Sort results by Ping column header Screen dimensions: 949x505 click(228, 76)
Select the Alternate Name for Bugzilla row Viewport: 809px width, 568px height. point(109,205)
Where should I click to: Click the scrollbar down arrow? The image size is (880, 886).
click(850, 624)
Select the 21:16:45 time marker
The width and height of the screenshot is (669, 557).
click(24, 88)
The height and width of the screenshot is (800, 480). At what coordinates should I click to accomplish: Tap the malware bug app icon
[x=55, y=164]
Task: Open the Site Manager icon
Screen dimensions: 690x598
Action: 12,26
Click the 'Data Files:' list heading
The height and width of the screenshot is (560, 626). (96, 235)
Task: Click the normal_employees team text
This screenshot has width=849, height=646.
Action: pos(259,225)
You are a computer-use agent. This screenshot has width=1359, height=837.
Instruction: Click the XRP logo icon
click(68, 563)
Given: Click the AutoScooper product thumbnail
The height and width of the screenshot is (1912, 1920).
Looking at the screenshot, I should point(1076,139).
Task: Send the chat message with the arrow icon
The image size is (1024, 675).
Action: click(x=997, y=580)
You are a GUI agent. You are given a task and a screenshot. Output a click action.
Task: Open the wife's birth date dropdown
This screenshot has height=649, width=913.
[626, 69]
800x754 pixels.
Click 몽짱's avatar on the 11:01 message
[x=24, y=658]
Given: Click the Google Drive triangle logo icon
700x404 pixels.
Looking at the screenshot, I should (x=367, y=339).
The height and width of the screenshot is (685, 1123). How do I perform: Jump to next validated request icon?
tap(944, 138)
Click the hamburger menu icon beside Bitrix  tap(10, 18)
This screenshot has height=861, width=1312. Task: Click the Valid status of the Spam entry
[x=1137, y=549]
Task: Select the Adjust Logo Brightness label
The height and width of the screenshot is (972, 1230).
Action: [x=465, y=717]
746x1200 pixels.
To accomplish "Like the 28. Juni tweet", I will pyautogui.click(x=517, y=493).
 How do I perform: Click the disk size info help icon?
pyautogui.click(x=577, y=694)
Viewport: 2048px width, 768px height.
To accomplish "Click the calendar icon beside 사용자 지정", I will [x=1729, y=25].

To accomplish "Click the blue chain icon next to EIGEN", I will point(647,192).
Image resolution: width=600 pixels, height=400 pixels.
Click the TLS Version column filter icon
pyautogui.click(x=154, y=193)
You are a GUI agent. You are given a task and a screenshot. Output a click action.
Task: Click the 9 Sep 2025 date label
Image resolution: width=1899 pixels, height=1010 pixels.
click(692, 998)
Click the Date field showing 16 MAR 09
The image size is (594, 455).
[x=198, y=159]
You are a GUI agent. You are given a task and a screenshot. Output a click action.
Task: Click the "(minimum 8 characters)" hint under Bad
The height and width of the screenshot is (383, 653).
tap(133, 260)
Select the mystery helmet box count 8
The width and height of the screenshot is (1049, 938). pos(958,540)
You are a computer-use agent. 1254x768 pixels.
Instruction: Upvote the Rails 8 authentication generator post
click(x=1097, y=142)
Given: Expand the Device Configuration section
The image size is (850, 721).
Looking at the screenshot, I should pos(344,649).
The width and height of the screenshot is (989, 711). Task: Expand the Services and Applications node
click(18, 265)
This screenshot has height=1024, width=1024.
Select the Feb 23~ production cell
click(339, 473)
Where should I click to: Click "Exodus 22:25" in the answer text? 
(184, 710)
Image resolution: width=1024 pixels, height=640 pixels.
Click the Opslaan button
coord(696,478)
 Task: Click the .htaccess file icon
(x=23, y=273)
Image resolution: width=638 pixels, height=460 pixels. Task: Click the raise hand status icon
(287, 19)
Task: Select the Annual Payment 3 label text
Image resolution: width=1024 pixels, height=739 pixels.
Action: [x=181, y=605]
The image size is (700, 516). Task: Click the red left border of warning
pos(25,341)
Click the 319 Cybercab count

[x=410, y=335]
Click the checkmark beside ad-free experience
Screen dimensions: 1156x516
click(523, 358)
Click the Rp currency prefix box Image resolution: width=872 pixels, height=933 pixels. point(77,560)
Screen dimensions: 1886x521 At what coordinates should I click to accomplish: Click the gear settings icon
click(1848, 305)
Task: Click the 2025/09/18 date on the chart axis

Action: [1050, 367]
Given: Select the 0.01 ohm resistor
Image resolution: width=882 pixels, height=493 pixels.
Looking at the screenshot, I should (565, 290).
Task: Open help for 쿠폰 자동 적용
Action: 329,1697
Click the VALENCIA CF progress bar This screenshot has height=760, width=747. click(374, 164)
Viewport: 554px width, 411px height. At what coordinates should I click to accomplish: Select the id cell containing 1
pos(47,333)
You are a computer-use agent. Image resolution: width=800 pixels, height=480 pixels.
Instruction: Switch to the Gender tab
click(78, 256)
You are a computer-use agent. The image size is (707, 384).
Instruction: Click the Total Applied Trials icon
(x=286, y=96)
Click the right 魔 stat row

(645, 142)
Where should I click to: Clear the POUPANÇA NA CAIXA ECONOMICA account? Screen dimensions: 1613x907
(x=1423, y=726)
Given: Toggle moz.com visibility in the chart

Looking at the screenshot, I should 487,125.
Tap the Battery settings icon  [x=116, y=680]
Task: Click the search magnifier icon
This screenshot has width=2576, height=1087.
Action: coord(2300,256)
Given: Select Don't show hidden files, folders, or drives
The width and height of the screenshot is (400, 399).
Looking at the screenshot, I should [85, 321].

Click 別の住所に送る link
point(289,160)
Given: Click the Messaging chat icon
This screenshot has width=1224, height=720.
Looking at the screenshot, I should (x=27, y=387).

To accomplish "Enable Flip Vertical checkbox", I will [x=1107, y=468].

Task to carry out
Write the entire listing out again, word for word.

Solved problem
Sort results by Ping column header Screen dimensions: 949x505 click(228, 76)
Select the Alternate Name for Bugzilla row Viewport: 809px width, 568px height. point(109,205)
Where should I click to: Click the scrollbar down arrow? The image size is (880, 886).
click(850, 624)
Select the 21:16:45 time marker
The width and height of the screenshot is (669, 557).
click(24, 88)
The height and width of the screenshot is (800, 480). At what coordinates should I click to accomplish: Tap the malware bug app icon
[x=55, y=164]
Task: Open the Site Manager icon
Screen dimensions: 690x598
Action: 12,26
Click the 'Data Files:' list heading
The height and width of the screenshot is (560, 626). (96, 235)
Task: Click the normal_employees team text
This screenshot has width=849, height=646.
Action: pos(259,225)
You are a computer-use agent. This screenshot has width=1359, height=837.
Instruction: Click the XRP logo icon
click(68, 563)
Given: Click the AutoScooper product thumbnail
The height and width of the screenshot is (1912, 1920).
Looking at the screenshot, I should point(1076,139).
Task: Send the chat message with the arrow icon
The image size is (1024, 675).
Action: click(x=997, y=580)
You are a GUI agent. You are given a task and a screenshot. Output a click action.
Task: Open the wife's birth date dropdown
This screenshot has height=649, width=913.
[626, 69]
800x754 pixels.
Click 몽짱's avatar on the 11:01 message
[x=24, y=658]
Given: Click the Google Drive triangle logo icon
700x404 pixels.
Looking at the screenshot, I should (x=367, y=339).
The height and width of the screenshot is (685, 1123). How do I perform: Jump to next validated request icon?
tap(944, 138)
Click the hamburger menu icon beside Bitrix  tap(10, 18)
This screenshot has height=861, width=1312. Task: Click the Valid status of the Spam entry
[x=1137, y=549]
Task: Select the Adjust Logo Brightness label
The height and width of the screenshot is (972, 1230).
Action: [x=465, y=717]
746x1200 pixels.
To accomplish "Like the 28. Juni tweet", I will pyautogui.click(x=517, y=493).
 How do I perform: Click the disk size info help icon?
pyautogui.click(x=577, y=694)
Viewport: 2048px width, 768px height.
To accomplish "Click the calendar icon beside 사용자 지정", I will [x=1729, y=25].

To accomplish "Click the blue chain icon next to EIGEN", I will point(647,192).
Image resolution: width=600 pixels, height=400 pixels.
Click the TLS Version column filter icon
pyautogui.click(x=154, y=193)
You are a GUI agent. You are given a task and a screenshot. Output a click action.
Task: Click the 9 Sep 2025 date label
Image resolution: width=1899 pixels, height=1010 pixels.
click(692, 998)
Click the Date field showing 16 MAR 09
The image size is (594, 455).
[x=198, y=159]
You are a GUI agent. You are given a task and a screenshot. Output a click action.
Task: Click the "(minimum 8 characters)" hint under Bad
The height and width of the screenshot is (383, 653).
tap(133, 260)
Select the mystery helmet box count 8
The width and height of the screenshot is (1049, 938). pos(958,540)
You are a computer-use agent. 1254x768 pixels.
Instruction: Upvote the Rails 8 authentication generator post
click(x=1097, y=142)
Given: Expand the Device Configuration section
The image size is (850, 721).
Looking at the screenshot, I should pos(344,649).
The width and height of the screenshot is (989, 711). Task: Expand the Services and Applications node
click(18, 265)
This screenshot has height=1024, width=1024.
Select the Feb 23~ production cell
click(339, 473)
Where should I click to: Click "Exodus 22:25" in the answer text? 
(184, 710)
Image resolution: width=1024 pixels, height=640 pixels.
Click the Opslaan button
coord(696,478)
 Task: Click the .htaccess file icon
(x=23, y=273)
Image resolution: width=638 pixels, height=460 pixels. Task: Click the raise hand status icon
(287, 19)
Task: Select the Annual Payment 3 label text
Image resolution: width=1024 pixels, height=739 pixels.
Action: [x=181, y=605]
The image size is (700, 516). Task: Click the red left border of warning
pos(25,341)
Click the 319 Cybercab count

[x=410, y=335]
Click the checkmark beside ad-free experience
Screen dimensions: 1156x516
click(523, 358)
Click the Rp currency prefix box Image resolution: width=872 pixels, height=933 pixels. point(77,560)
Screen dimensions: 1886x521 At what coordinates should I click to accomplish: Click the gear settings icon
click(1848, 305)
Task: Click the 2025/09/18 date on the chart axis

Action: [1050, 367]
Given: Select the 0.01 ohm resistor
Image resolution: width=882 pixels, height=493 pixels.
Looking at the screenshot, I should (565, 290).
Task: Open help for 쿠폰 자동 적용
Action: 329,1697
Click the VALENCIA CF progress bar This screenshot has height=760, width=747. click(374, 164)
Viewport: 554px width, 411px height. At what coordinates should I click to accomplish: Select the id cell containing 1
pos(47,333)
You are a computer-use agent. Image resolution: width=800 pixels, height=480 pixels.
Instruction: Switch to the Gender tab
click(78, 256)
You are a computer-use agent. The image size is (707, 384).
Instruction: Click the Total Applied Trials icon
(x=286, y=96)
Click the right 魔 stat row

(645, 142)
Where should I click to: Clear the POUPANÇA NA CAIXA ECONOMICA account? Screen dimensions: 1613x907
(x=1423, y=726)
Given: Toggle moz.com visibility in the chart

Looking at the screenshot, I should 487,125.
Tap the Battery settings icon  [x=116, y=680]
Task: Click the search magnifier icon
This screenshot has width=2576, height=1087.
Action: coord(2300,256)
Given: Select Don't show hidden files, folders, or drives
The width and height of the screenshot is (400, 399).
Looking at the screenshot, I should [85, 321].

Click 別の住所に送る link
point(289,160)
Given: Click the Messaging chat icon
This screenshot has width=1224, height=720.
Looking at the screenshot, I should (x=27, y=387).

To accomplish "Enable Flip Vertical checkbox", I will [x=1107, y=468].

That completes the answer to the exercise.